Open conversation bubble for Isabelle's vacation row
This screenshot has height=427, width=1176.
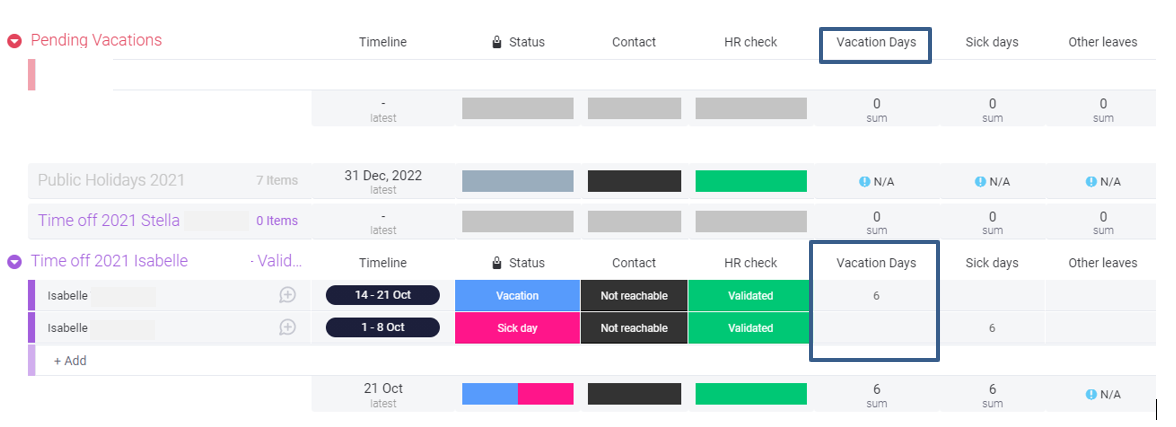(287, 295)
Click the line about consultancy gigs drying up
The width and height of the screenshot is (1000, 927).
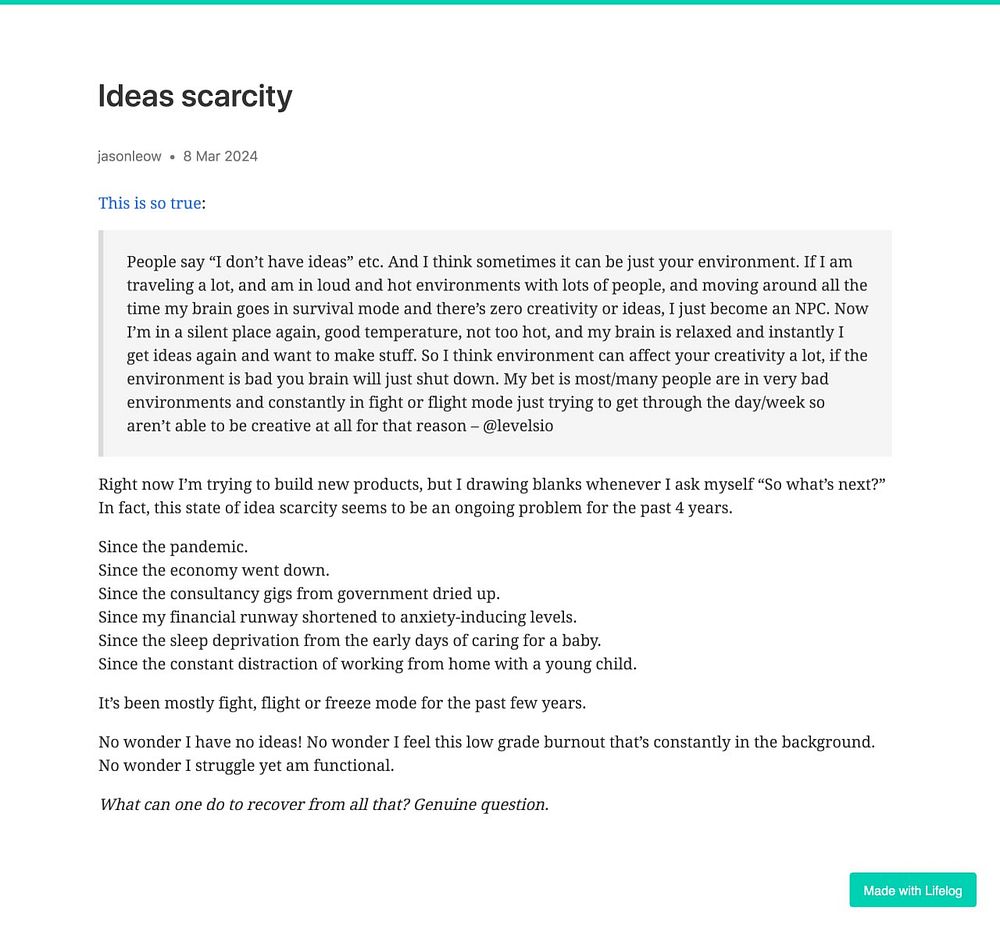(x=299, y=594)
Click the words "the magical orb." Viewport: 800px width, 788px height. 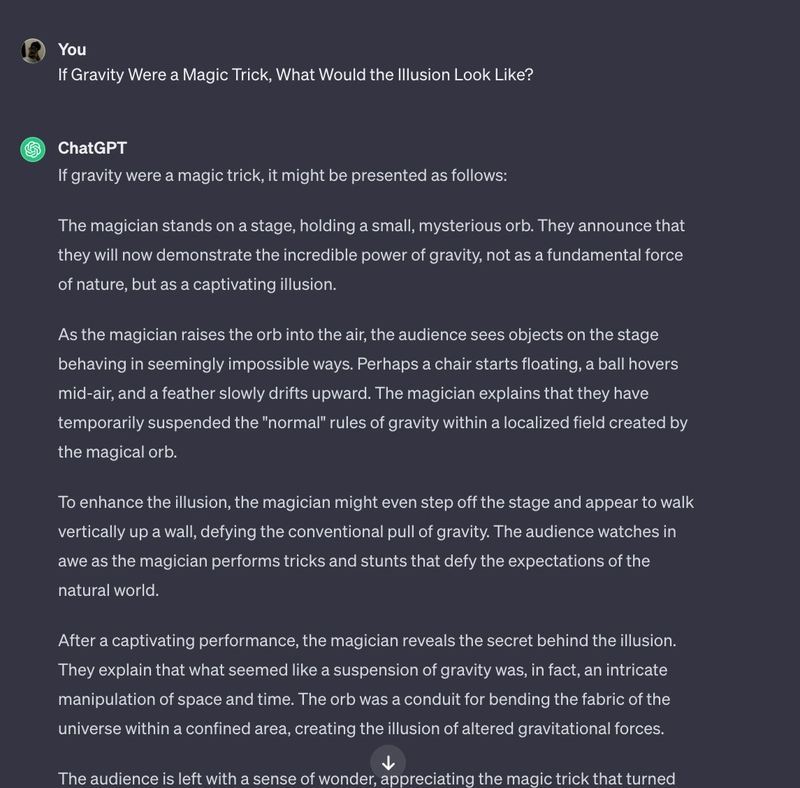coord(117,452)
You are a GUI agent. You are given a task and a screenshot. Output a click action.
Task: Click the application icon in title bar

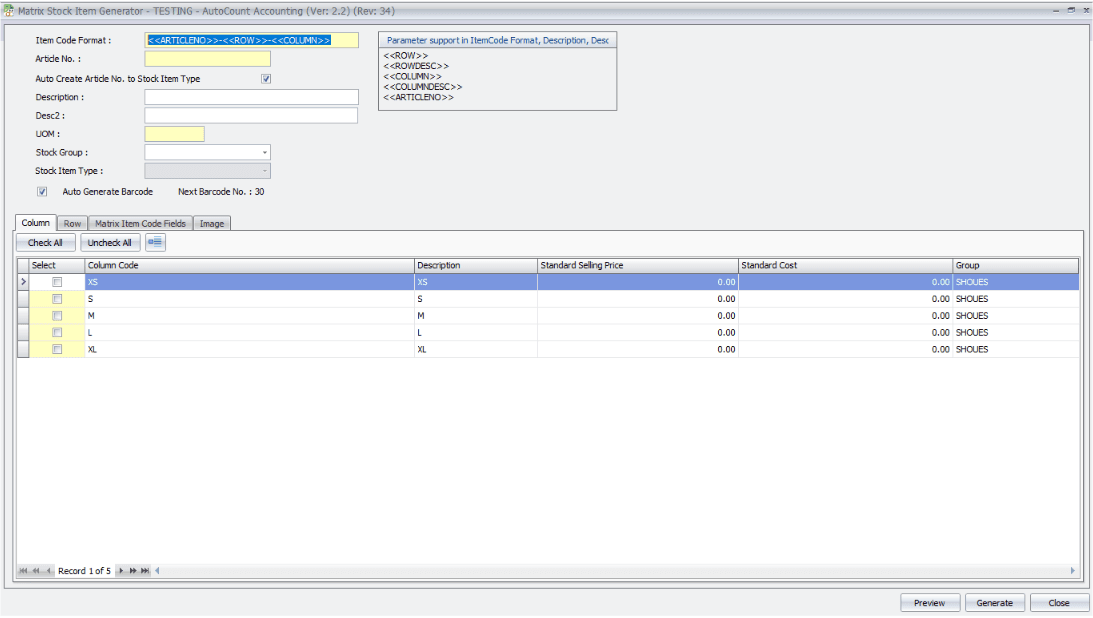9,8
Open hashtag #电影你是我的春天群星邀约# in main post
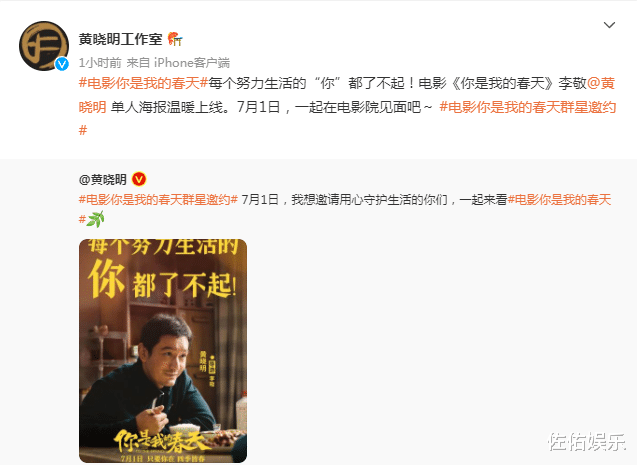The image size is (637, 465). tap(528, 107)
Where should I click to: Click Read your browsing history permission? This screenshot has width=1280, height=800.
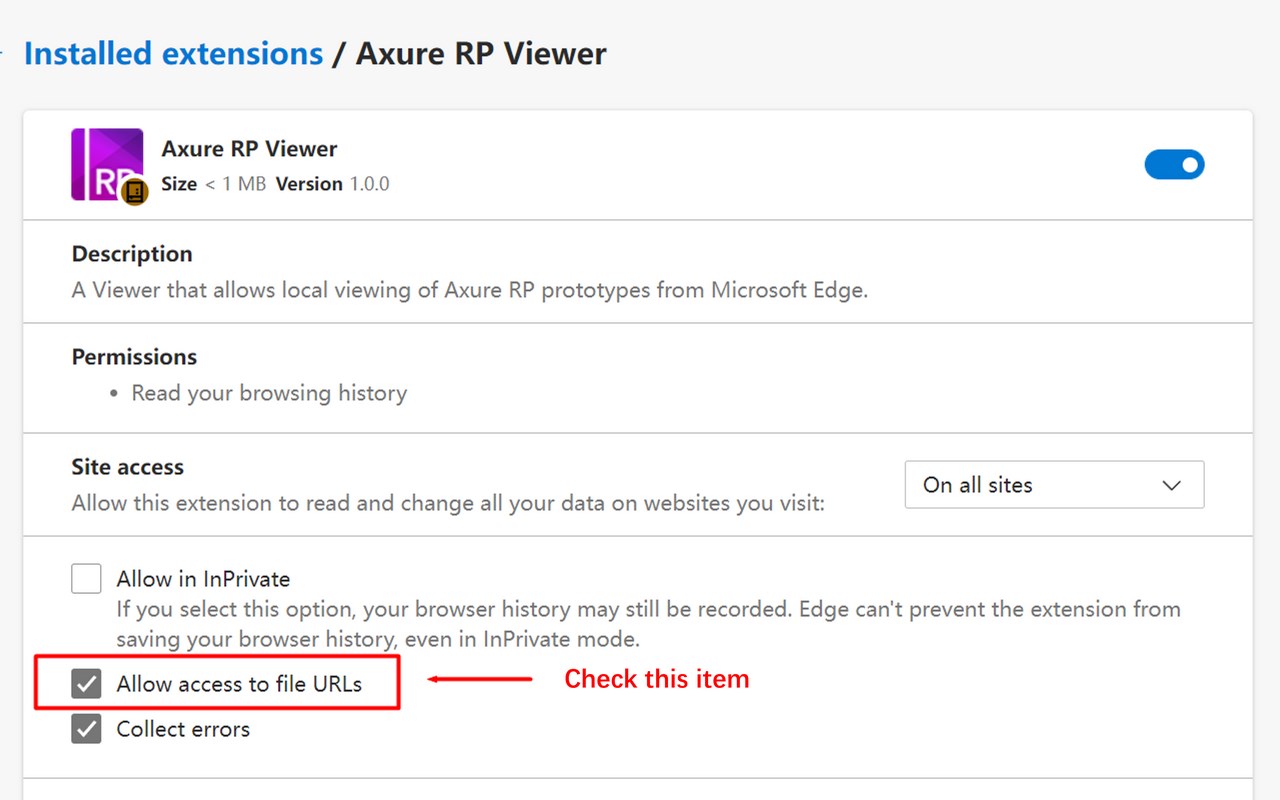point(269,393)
§
Task statement: Everything from the line with "Task: Click the application icon in title bar" through the end of the listing above, both ends included, should be set down exactly; copy nothing else, and skip the pictures.

Exercise result:
Task: Click the application icon in title bar

9,8
Open hashtag #电影你是我的春天群星邀约# in main post
The image size is (637, 465). tap(528, 107)
Where should I click to: Click Read your browsing history permission? This screenshot has width=1280, height=800.
point(269,393)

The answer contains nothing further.